Ein Patient sagte vier Stunden vor Behandlungsbeginn einen Arzttermin ab und schlug einen anderen Zeitpunkt für die voraussichtlich zwei Stunden andauernde Behandlung. Der betroffene Zahnarzt wollte dies so nicht hinnehmen und verlangte vor Gericht vom Patienten Schadensersatz. Zudem konnte er den Richtern vorweisen, dass der Patient mit seiner Unterschrift den Inhalten eines Beleges zustimmte.

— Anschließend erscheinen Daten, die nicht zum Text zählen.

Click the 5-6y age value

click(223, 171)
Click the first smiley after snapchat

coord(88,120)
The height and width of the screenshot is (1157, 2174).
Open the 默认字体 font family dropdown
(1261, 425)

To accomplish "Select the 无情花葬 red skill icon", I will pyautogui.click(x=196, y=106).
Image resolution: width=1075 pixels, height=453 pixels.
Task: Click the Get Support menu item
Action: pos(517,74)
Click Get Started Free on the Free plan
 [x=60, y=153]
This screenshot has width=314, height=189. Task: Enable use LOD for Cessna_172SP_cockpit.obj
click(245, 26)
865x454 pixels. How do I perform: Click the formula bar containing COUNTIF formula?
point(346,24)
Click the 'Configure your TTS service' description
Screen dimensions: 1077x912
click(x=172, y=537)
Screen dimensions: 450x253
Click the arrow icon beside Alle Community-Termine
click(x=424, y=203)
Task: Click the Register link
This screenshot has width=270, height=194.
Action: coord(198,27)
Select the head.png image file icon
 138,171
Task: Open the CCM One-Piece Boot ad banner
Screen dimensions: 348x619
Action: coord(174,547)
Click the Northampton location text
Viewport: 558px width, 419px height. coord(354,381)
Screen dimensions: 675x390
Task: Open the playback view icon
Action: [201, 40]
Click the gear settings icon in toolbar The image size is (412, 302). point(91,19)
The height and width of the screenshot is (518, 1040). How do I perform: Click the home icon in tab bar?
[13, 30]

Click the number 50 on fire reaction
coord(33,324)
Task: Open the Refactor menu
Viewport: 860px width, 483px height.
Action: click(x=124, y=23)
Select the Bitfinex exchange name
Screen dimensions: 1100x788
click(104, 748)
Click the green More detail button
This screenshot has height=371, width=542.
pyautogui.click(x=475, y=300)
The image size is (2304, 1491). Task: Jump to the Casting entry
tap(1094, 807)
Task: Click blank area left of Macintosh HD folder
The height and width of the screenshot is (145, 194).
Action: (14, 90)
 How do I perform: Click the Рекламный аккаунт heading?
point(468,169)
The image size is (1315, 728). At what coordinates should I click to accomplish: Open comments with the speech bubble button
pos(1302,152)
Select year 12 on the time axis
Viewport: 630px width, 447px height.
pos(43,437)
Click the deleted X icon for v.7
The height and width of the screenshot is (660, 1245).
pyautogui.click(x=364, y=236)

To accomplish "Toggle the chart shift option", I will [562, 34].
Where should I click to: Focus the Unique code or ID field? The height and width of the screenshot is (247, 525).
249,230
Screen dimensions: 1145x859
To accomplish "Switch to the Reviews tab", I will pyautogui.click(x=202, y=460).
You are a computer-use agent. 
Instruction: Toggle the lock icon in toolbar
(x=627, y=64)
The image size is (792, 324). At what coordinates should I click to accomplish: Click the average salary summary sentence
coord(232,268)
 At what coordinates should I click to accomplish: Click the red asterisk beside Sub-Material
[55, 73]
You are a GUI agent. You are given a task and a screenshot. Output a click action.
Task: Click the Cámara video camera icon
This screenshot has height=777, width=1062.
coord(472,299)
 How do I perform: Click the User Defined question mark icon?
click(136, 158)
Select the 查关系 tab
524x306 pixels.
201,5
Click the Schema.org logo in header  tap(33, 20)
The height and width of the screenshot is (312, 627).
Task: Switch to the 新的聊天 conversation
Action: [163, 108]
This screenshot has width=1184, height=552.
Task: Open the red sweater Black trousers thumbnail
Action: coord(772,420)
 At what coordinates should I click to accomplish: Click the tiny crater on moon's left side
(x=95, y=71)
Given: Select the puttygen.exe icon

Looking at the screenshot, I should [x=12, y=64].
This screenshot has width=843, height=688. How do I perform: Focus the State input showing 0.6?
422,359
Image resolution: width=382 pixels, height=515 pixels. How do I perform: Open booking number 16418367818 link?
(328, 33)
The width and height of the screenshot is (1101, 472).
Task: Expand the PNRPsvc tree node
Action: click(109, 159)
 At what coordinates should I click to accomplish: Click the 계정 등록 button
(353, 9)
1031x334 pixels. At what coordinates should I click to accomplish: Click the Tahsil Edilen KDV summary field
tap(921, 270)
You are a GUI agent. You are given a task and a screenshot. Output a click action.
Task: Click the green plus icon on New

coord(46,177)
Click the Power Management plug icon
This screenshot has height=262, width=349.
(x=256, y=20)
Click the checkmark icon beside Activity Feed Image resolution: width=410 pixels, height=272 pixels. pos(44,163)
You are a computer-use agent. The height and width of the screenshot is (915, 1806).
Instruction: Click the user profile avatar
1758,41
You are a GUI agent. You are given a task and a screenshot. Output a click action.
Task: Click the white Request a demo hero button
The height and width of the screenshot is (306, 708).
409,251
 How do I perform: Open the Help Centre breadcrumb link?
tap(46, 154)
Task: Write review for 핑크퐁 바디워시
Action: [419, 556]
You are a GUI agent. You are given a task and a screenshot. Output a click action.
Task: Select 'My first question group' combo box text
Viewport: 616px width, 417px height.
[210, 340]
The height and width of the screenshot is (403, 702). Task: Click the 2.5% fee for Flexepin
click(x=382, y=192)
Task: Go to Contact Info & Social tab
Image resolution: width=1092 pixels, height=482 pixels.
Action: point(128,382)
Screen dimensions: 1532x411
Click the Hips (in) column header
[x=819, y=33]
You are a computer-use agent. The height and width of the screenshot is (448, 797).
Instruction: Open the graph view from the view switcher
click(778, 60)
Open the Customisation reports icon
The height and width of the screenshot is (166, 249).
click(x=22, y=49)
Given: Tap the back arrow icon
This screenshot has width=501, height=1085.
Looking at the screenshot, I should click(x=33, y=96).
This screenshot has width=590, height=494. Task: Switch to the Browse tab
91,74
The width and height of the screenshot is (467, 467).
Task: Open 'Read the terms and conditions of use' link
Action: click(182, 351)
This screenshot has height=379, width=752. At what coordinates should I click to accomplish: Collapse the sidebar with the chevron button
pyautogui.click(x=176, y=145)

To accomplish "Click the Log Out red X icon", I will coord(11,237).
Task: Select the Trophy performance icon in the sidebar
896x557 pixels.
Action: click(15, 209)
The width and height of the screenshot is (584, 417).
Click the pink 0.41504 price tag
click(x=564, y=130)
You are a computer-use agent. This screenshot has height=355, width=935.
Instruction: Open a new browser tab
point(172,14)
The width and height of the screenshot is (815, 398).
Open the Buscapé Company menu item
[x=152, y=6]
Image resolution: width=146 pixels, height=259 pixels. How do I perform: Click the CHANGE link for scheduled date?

Hier ein Zitat des genauen Wortlaute der Erklärung:
„Wir bitten darum, uns Terminänderungen beziehungsweise Terminabsagen mindestens 24 Stunden, bei Vollnarkoseeingriffen drei Tage vorher, mitzuteilen. Andernfalls sind wir berechtigt, Ihnen eine Ausfallzeitgebühr zu berechnen.“ Das Oberlandesgericht Stuttgart war da jedoch anderer Meinung und wies die Klage mit dem am 17.04.07 gesprochenem Urteil zurück (Az.: 1 U 154/06).
Die Richter konnten grundsätzlich bestätigen, dass das Verhalten des Beklagten nicht korrekt war und eine Nebenpflichtverletzung darstellte. Aber nach der Beweisaufnahme kam das Gericht zu dem Schluss, dass der Patient nicht dafür verurteilt werden könne. Der Arzt konnte nämlich nicht beweisen, dass durch die kurzfristige Absage wirklich ein Schaden bei der Praxis entstanden ist. Anders wäre es gewesen, wenn er den Zeitraum freihielt, um den (inzwischen abgesagten) Termin des beklagten Patienten wahrzunehmen, obwohl er nachweislich die Möglichkeit gehabt hätte, eine andere Person in dieser Zeit zu behandeln.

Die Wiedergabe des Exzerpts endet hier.